C’est précisément la grandeur mythique de ce canon légendaire, que Mohammed Benamar Zerhouni, auteur bien connu par ses études et recherches sur le patrimoine poétique populaire algérien, a choisi d’évoquer dans un poème superbe, aux allures anecdotiques et pédagogiques à la fois. Ce canon, pris comme trophée de guerre après la conquête de 1830, a été rebaptisé par le colonisateur, « la consulaire ». Il se trouve aujourd’hui en France, dressé sur une place de la ville de Brest. L’amiral Charles Bazoche (1784-1853), ayant pris part à l’expédition contre Alger en 1830, a eu la charge de le transporter en France, ainsi que des caisses provenant du trésor confisqué à Alger : quatre tonnes d’or et vingt-cinq tonnes d’argent, selon certains historiens.
Mohammed Zerhouni, en poète, mais surtout en Algérien racé, a voulu, dans son poème, porter un double message. D’abord attirer l’attention aussi bien des responsables de l’Etat algérien que de ses concitoyens sur la nécessité d’agir sérieusement pour le retour au pays de cette pièce de musée. Sinon, s’interroge Zerhouni, à quoi serviraient les recommandations de l’Unesco portant sur le respect et la préservation des biens culturels de tous les peuples de la terre ? Ensuite inciter, lecteurs comme chercheurs algériens, à s’intéresser davantage aux choses du patrimoine et surtout à cette poésie populaire composée durant les derniers siècles, en ce sens que celle-ci demeure un élément essentiel qui a préservé l’identité de l’Algérien à un moment où il avait tant besoin d’une boussole pour traverser le désert où la colonisation l’avait relégué.

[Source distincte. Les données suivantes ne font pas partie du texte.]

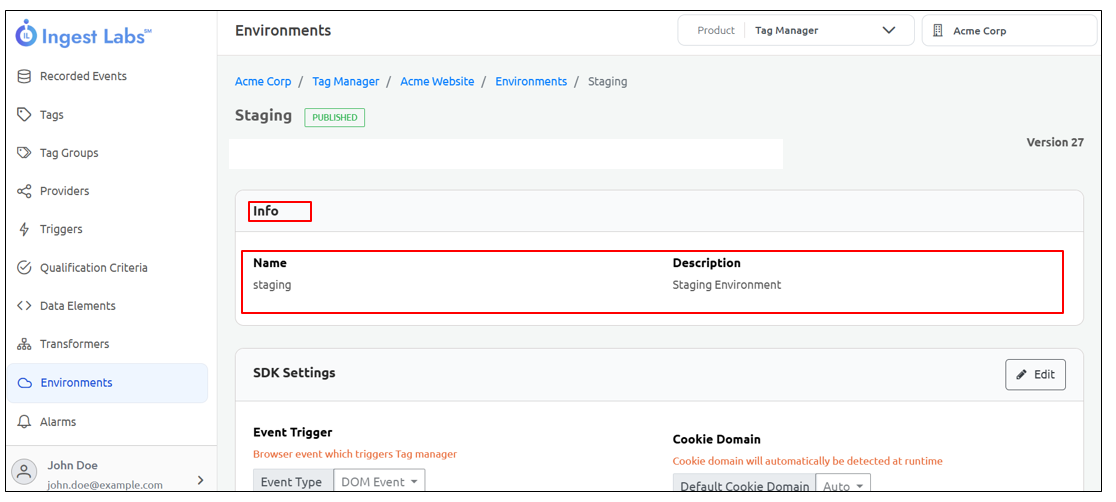Viewport: 1116px width, 502px height.
Task: Click the Qualification Criteria checkmark icon
Action: 25,268
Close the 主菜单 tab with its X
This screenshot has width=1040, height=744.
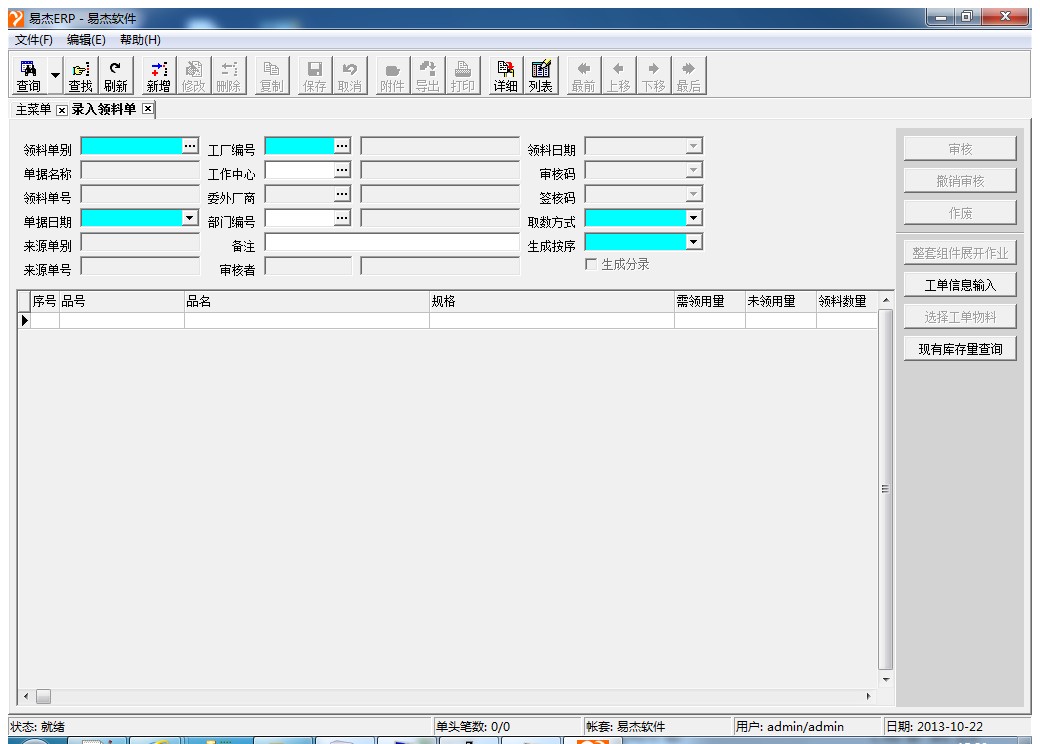[61, 109]
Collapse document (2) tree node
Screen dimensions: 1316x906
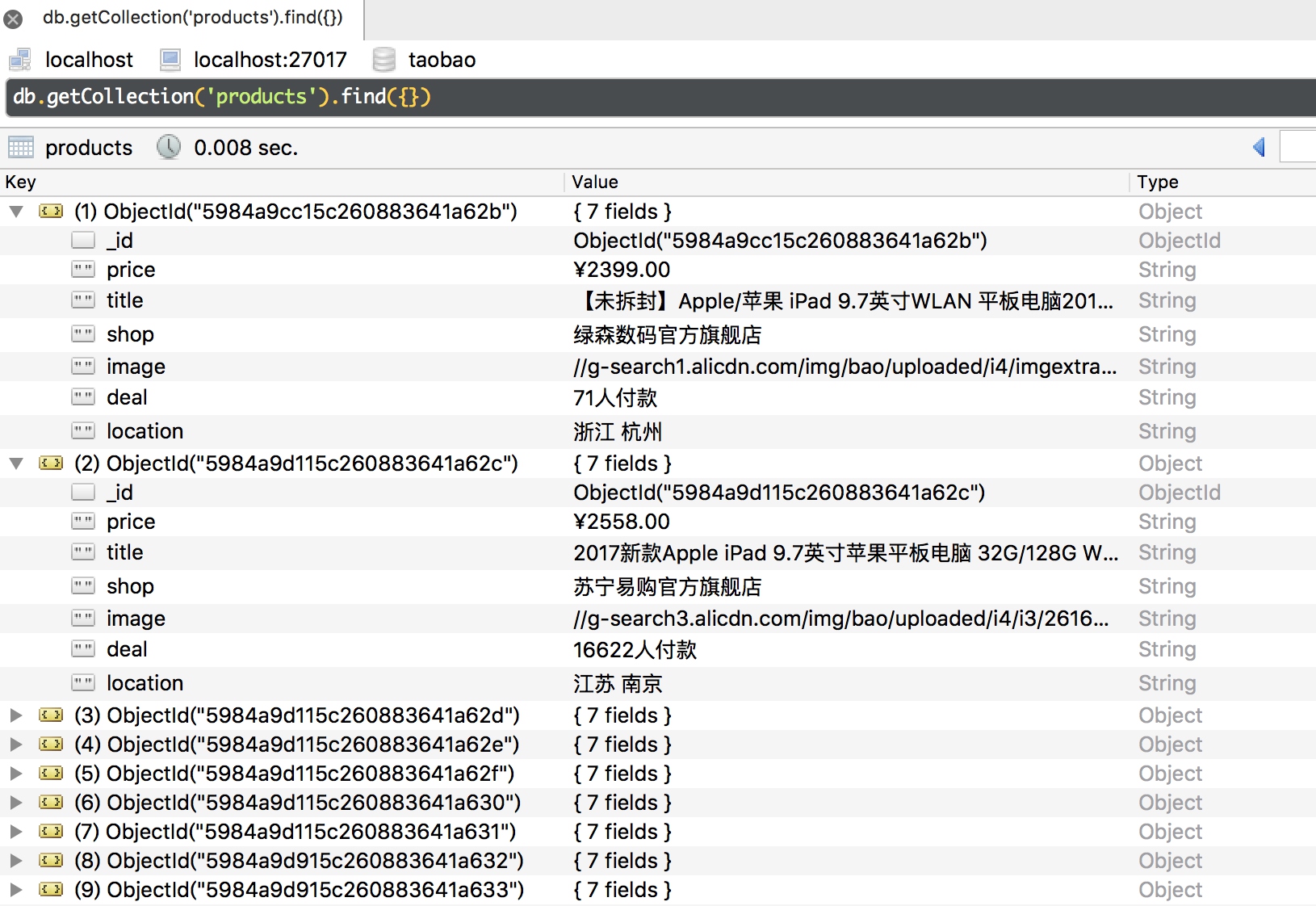[x=16, y=463]
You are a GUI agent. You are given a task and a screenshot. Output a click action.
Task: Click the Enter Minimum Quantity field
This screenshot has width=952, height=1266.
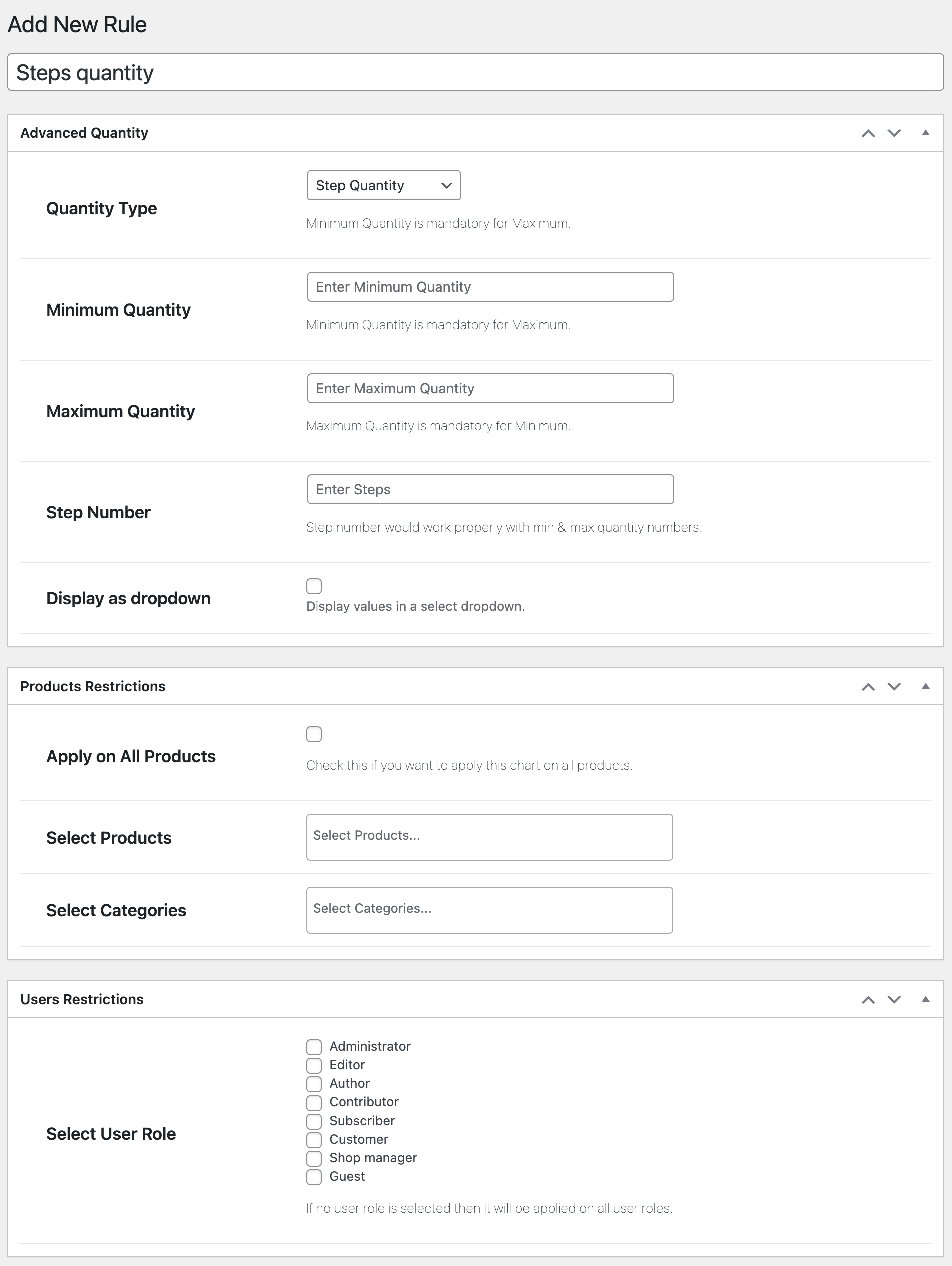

Si les autres canons de l’Amirauté d’Alger ont eu la malchance d’avoir été fondus, du temps de la colonisation pour en faire une statue équestre en hommage au Duc d’Orléans, Baba Merzoug, lui, est intact et il a hâte de rentrer chez lui. A signaler que le poème de Zerhouni a été brillamment mis en musique et interprété par le grand chanteur populaire Abdelkader Chercheme. De son côté, Ahmed Bouziane, poète au verbe flamboyant, a aussitôt répondu à l’appel de Zerhouni, en gratifiant ses lecteurs et ses auditeurs d’une belle composition poétique épique où il a retracé, avec brio, l’histoire de Baba Merzoug et celle d’El Djeza
Mezzo Morto inscrit Baba Merzoug dans la postérité
Un siècle et demi plus tard, en 1662, les Algériens sont devenus les maîtres intraitables de la Méditerranée après avoir dicté aux Hollandais et aux Anglais des pactes de non-agression. Cette année-là, ils capturent une frégate de la marine française et vendent son commandant comme esclave sur l’actuelle place des Martyrs. Louis XIV, le Roi-Soleil, soucieux de rester en lumière, réagit en envoyant l’amiral Abraham Duquesne, à la tête d’une expédition punitive d’une centaine de navires, bombarder Alger. Cette fois-ci, les soldats de la chrétienté disposent de bombes et de boulets incendiaires. Leur puissance de feu finit par contraindre le dey à demander un armistice et l’ouverture de négociations.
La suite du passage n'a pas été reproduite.